3.3 - APOSENTADORIA COMO ACONTECIMENTO SOCIAL
Relações de trabalho, aposentadoria e tempo livre na nova realidade populacional
brasileira
A aposentadoria é um acontecimento extremo e brutal, normalmente associado à idade,
que acomete todos os trabalhadores e vários são os seus significados para o indivíduo que
envelhece. É a passagem da categoria de ativos para a inatividade remunerada (precária e
constrangedora), e, ainda, os velhos são considerados incapazes para defender com qualidade
seu encargo profissional. Significa, então, neste contexto, ter uma redução de recursos, o que
implica na redefinição do padrão de vida e/ou na busca de nova ocupação como meio de renda
complementar, além de acarretar conseqüentes danos psíquicos e morais.
A aposentadoria é um fato social novo, pois só a partir do século XX a maioria da
população assalariada no mundo inteiro passou a contar com a proteção da Previdência Social.
A exemplo do que ocorreu nos Estados Unidos e Europa, no Brasil foi a classe operária que
liderou a luta pela proteção do velho operário, luta que teve lugar no início neste século, até
meados dos anos 20, em favor da criação das Caixas e Institutos e da legislação
previdenciária.
Do processo do envelhecimento como subjetivação é possível verificar novas
singularidades estabelecidas pelas diferenças na multiplicidade e pluralidade de situações.
Supõe-se, nesse sentido, uma nova lógica, um outro tempo, porque são mediados pelos
significados dos sujeitos que os vivem. A aposentadoria, assim, pode ser vista como uma
estranha-em-nós.
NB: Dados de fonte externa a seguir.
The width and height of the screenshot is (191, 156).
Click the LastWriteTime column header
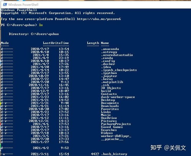click(x=56, y=43)
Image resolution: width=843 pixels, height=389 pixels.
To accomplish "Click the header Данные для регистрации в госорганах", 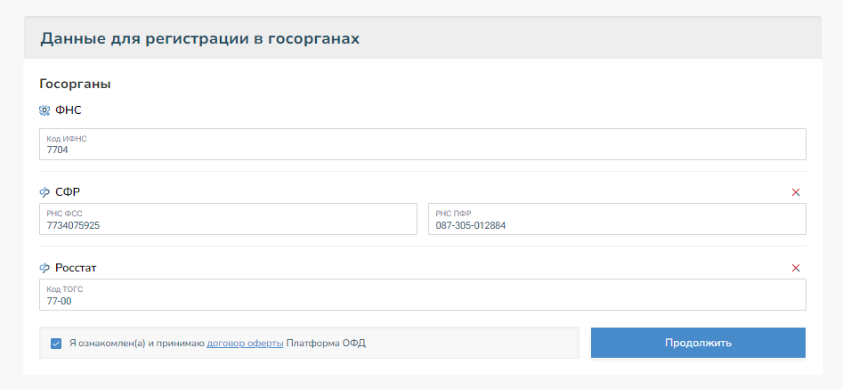I will click(x=199, y=38).
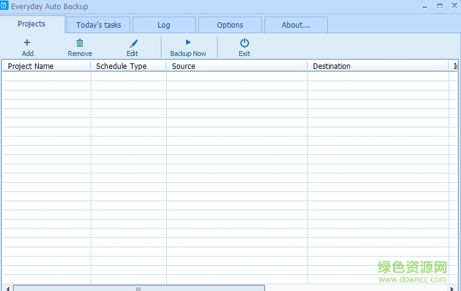
Task: Open the About... tab
Action: click(x=296, y=25)
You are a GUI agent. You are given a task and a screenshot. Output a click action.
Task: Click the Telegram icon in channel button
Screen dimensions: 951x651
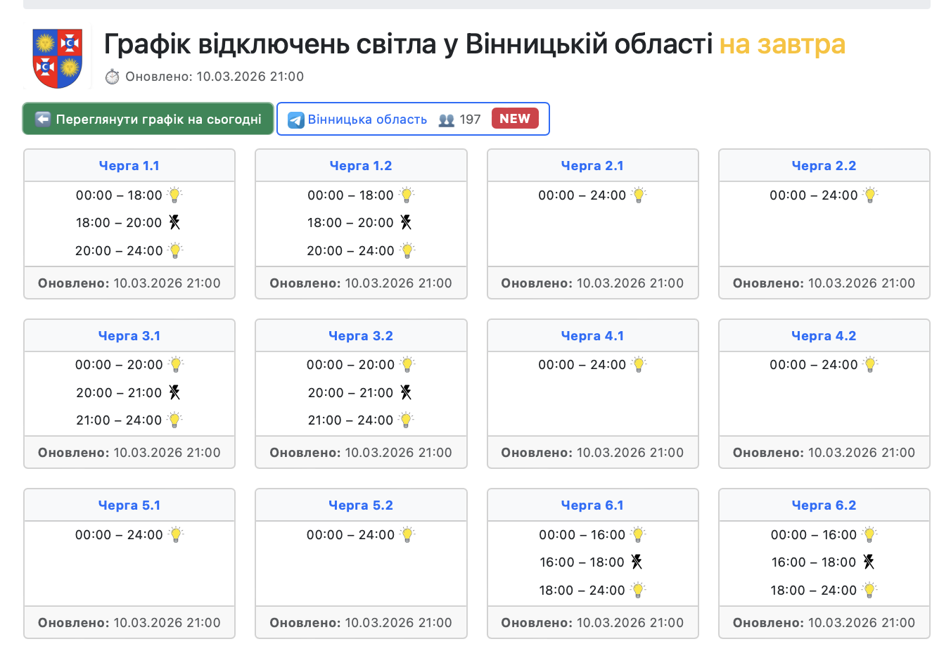(x=296, y=120)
Desvinculada da processualidade profissional, ela é sempre desejada e
esperada, porém, na verdade, em muitos casos, os trabalhadores se afastam do mercado por
pressão de empregadores; pela aposentadoria incentivada (bônus convidativo), com objetivos
nítidos de redução e/ou renovação do quadro de funcionários; por motivo de saúde; ou por
incapacidade (menor proporção).
A decisão tomada (quando é possível opinar) com relação à aposentadoria retoma
questões básicas que podem interferir no ato de se aposentar: baixos salários (redução do
orçamento), perda de benefícios garantidos pelas empresas e instituições públicas ou privadas
(tickets alimentares, passe transporte, cesta básica, plano de saúde, dentre outros), além, é
claro, daquele sentimento, inerente a qualquer ser humano (de desprezo, de incompetência, de
desqualificação para o trabalho, de refugo), que inevitavelmente está relacionado à maneira
como é vivida e sentida a ação de desprendimento profissional no percurso institucional e/ou
empresarial.
Esse sentimento cambiante entre valores e tensões incorporadas pelo sujeito com o
advento da aposentadoria, como aponta Simone de Beauvoir (1990), traz consigo a própria
ambivalência que há, na maioria das vezes, no trabalho:
[...] que é ao mesmo tempo uma escravidão, uma fadiga, mas também
uma fonte de interesse, um elemento de equilíbrio, um fator de integração à
sociedade. Essa ambigüidade reflete-se na aposentadoria, que pode ser
encarada como grandes férias, ou como uma marginalização (p.325).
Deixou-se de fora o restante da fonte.